A former CMD of a PSB said the process was not transparent and criteria kept changing. “People are shortlisted by the ministry on seniority and merit, and called for an interaction — they don’t call it an interview,” he said.

Acknowledging that a number of smaller banks have dominated board appointments as ED and CMD in recent times, former Bank of Baroda chief Anil Khandelwal said: “I would only say the selection process and grooming process of board members and CMDs needs reforms. It appears the system has a number of flaws. The selection of a chairman cannot be only a departmental process. A lot of due-diligence has to go into (examining the) experience and leadership qualities of candidates.”

He said it was time the earlier Khandelwal committee recommendations on a system of appointment for CMDs and EDs is implemented. He contended a pool of talented deputy general managers and GMs should be identified and put through a rigorous system of leadership development.

Adding: “The scheme of board nominations dates back to the time of bank nationalisation; it is 45 years old. Board reforms are long overdue and are unpostponable in the current context.” He referred to the PJ Nayak committee report on banks' governance, which highlighted many pitfalls in the nomination of people on the board of PSBs.

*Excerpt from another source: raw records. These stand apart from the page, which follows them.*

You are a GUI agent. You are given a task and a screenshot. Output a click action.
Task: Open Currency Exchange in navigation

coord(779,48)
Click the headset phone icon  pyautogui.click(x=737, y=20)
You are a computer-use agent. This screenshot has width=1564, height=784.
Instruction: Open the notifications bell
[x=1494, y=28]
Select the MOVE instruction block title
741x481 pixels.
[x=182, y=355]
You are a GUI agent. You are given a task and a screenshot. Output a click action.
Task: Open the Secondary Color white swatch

The report had said, “It is unclear that the boards of most of these banks have the required sense of purpose, in terms of their focus on business strategy and risk management, in being able to provide oversight to steer the banks through their present difficult position. The boards are disempowered and the selection process for directors is increasingly compromised. Board governance is, consequently, weak.”